[[ DATA, beginning ]]
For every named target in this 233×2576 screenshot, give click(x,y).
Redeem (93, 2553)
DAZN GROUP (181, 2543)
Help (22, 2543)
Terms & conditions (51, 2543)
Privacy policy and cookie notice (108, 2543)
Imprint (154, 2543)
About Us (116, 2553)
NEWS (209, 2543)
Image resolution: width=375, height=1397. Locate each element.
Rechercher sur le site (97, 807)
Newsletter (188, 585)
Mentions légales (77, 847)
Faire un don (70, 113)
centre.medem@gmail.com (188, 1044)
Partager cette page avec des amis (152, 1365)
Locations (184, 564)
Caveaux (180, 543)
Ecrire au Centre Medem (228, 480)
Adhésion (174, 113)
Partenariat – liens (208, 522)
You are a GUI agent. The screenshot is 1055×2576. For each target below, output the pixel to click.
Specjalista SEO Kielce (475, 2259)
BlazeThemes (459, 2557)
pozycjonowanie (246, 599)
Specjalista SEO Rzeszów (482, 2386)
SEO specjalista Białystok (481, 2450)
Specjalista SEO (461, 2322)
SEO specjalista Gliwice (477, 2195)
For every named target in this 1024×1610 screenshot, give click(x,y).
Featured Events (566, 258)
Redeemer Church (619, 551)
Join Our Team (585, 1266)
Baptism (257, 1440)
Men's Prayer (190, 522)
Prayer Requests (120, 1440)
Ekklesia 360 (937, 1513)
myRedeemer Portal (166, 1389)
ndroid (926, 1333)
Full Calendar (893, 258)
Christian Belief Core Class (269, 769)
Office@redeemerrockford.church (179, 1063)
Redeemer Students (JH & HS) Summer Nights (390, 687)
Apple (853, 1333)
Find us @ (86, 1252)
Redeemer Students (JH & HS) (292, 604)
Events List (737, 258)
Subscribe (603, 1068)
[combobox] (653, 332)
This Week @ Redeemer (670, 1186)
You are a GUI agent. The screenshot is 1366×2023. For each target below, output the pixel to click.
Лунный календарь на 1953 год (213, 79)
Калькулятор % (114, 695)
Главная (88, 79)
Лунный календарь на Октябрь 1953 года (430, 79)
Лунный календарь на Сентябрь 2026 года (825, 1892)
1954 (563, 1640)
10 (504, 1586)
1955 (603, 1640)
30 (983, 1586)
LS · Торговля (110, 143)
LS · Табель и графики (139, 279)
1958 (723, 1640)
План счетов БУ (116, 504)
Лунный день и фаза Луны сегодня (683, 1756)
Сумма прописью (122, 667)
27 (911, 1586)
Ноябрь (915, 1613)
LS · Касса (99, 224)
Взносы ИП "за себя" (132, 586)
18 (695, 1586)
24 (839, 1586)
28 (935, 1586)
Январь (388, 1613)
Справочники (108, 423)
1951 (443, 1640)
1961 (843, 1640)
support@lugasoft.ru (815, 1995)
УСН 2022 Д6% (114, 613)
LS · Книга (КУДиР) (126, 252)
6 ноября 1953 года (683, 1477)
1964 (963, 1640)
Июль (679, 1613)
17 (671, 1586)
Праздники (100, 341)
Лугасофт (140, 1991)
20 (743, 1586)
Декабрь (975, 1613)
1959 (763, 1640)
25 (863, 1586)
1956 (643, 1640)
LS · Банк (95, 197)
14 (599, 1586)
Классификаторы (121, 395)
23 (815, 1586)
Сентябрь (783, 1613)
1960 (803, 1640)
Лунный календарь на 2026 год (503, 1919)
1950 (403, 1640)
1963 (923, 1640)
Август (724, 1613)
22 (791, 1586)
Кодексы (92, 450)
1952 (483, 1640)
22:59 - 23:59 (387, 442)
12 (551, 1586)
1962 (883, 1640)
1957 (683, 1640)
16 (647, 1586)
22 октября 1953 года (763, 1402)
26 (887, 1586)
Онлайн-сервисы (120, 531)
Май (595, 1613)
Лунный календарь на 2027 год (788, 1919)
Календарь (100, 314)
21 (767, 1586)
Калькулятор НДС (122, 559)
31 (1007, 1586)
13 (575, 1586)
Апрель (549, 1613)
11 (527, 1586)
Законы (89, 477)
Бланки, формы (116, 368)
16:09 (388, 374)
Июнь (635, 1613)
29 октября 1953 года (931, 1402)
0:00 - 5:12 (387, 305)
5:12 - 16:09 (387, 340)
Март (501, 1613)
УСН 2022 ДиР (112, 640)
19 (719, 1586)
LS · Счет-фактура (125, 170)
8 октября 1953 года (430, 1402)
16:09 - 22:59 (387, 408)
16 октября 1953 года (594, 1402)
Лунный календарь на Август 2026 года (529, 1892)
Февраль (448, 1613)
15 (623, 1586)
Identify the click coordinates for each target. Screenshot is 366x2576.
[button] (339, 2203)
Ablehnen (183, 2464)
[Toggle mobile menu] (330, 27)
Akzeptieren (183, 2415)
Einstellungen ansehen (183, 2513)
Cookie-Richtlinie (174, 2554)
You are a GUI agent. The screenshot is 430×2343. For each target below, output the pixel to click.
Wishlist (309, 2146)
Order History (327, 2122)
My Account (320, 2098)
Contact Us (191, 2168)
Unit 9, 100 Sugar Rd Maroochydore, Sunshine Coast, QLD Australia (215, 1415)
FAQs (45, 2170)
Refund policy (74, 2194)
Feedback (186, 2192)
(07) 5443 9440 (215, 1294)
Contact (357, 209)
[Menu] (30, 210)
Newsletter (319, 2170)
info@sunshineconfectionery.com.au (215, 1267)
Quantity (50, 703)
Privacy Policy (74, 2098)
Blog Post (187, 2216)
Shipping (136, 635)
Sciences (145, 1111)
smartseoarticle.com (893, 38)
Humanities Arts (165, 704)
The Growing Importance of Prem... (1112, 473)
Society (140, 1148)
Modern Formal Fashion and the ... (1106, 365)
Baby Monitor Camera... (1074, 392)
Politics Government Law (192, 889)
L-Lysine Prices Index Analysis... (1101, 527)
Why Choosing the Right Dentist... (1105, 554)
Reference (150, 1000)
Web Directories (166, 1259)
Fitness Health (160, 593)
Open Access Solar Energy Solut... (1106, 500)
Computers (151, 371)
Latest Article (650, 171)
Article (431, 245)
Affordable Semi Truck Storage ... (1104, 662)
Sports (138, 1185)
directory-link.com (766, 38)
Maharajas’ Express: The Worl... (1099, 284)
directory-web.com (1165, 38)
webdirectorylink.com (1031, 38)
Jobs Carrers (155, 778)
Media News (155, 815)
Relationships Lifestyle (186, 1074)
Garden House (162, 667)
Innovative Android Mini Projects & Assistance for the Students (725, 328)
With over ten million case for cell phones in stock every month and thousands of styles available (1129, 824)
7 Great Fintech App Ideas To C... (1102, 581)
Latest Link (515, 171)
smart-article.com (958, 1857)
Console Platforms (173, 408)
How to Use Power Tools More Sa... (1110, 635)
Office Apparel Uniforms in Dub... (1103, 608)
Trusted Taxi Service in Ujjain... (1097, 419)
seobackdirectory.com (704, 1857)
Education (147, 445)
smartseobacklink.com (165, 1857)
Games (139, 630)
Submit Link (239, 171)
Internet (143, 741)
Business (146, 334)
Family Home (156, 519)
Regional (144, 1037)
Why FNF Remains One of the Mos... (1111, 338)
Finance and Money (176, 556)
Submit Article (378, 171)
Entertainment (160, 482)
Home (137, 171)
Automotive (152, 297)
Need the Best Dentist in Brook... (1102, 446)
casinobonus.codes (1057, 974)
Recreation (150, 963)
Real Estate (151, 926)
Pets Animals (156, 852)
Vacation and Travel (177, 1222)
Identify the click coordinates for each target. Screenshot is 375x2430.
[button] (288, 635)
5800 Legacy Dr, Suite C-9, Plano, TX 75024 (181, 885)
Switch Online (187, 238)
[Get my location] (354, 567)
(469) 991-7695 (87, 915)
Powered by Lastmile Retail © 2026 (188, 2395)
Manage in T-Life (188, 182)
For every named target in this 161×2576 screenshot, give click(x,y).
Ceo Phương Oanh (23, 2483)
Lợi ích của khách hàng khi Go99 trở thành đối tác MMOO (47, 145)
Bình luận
[[ DATA, end ]]
WORK TO COMPLETE.
The lines above from the one containing "Лунный календарь на 2026 год (503, 1919)" through the one containing "LS · Счет-фактура (125, 170)" are to be set down exactly, and no others.

TASK RESULT.
Лунный календарь на 2026 год (503, 1919)
1950 (403, 1640)
1963 (923, 1640)
Август (724, 1613)
22 (791, 1586)
Кодексы (92, 450)
1952 (483, 1640)
22:59 - 23:59 (387, 442)
12 (551, 1586)
1962 (883, 1640)
1957 (683, 1640)
16 (647, 1586)
22 октября 1953 года (763, 1402)
26 (887, 1586)
Онлайн-сервисы (120, 531)
Май (595, 1613)
Лунный календарь на 2027 год (788, 1919)
Календарь (100, 314)
21 (767, 1586)
Калькулятор НДС (122, 559)
31 (1007, 1586)
13 (575, 1586)
Апрель (549, 1613)
11 (527, 1586)
Законы (89, 477)
Бланки, формы (116, 368)
16:09 (388, 374)
Июнь (635, 1613)
29 октября 1953 года (931, 1402)
0:00 - 5:12 (387, 305)
5:12 - 16:09 (387, 340)
Март (501, 1613)
УСН 2022 ДиР (112, 640)
19 (719, 1586)
LS · Счет-фактура (125, 170)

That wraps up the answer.